They find the oldest known relative of living animals

by time news

More than 500 million years ago, the Earth’s oceans were occupied by strange creatures. Among them was the extraordinary Dickinsonia, which resembled a giant bath mat on the seabed, or plant-like beings that were actually animals anchored to the bottom of the ocean. But one of those fantasies might be a little more familiar, having undulating stalks and tentacles reminiscent of a jellyfish. Researchers at the University of Oxford have named this fossil Auroralumina attenboroughii in honor of the famous British naturalist and popularizer David Attenborough. It is between 556 and 562 million years old and may be the oldest example of an evolutionary group still living today.

Scientists place the origin of modern animals around 539 million years ago during the so-called Cambrian explosion. At that time, creatures with specialized tissues, organs, guts, and symmetrical left and right sides began to appear, all traits we recognize in animals today.

However, older fossil finds challenge that belief. As explained in the journal ‘Nature Ecology & Evolution’, the researchers discovered the new fossil in Charnwood Forest, a mountainous area of ​​Leicestershire, in central England. Using the radioactive decay of uranium into lead, they dated the rocks surrounding the fossil to be about 560 million years old.

symmetrical body

The 20-centimeter fossil is two-pronged with long stems topped by tentacled cups. The organism appears to be in its polyp stage, the life cycle in which it attaches itself to the ocean floor and uses its tentacles to catch larvae and floating plankton. The body has quadruple symmetry, meaning it is symmetrical at all four corners from a central point, as modern jellyfish are.

A cast of the new fossil

BGS UKRI

The team concluded that A. attenboroughi It is a cnidarian and a member of the subgroup called Medusozoa, which contains modern jellyfish. If true, “our fossil becomes the oldest animal with direct living descendants in the fossil record,” Frances Dunn, a paleobiologist at Oxford, tells Science.

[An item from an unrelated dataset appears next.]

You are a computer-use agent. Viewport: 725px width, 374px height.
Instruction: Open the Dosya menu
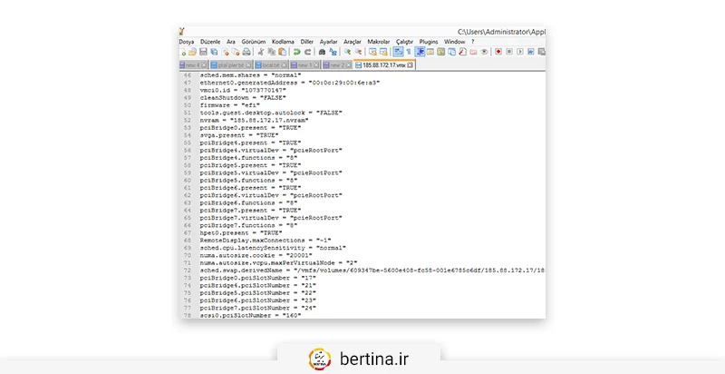187,42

In the same journal, Alexander Liu, a paleobiologist at the University of Cambridge who was not involved in the study, comments that it is “more like a modern animal group than anything else of that antiquity or earlier.”

As for the name of the creature, the researchers chose Aurora Lumina to reflect the ancient age of the fossil. In Latin, it would be something like ‘dawn light’. For its part, Attenboroughii it is a tribute to Attenborough, who spent his childhood near Charnwood and raised awareness of his fossils.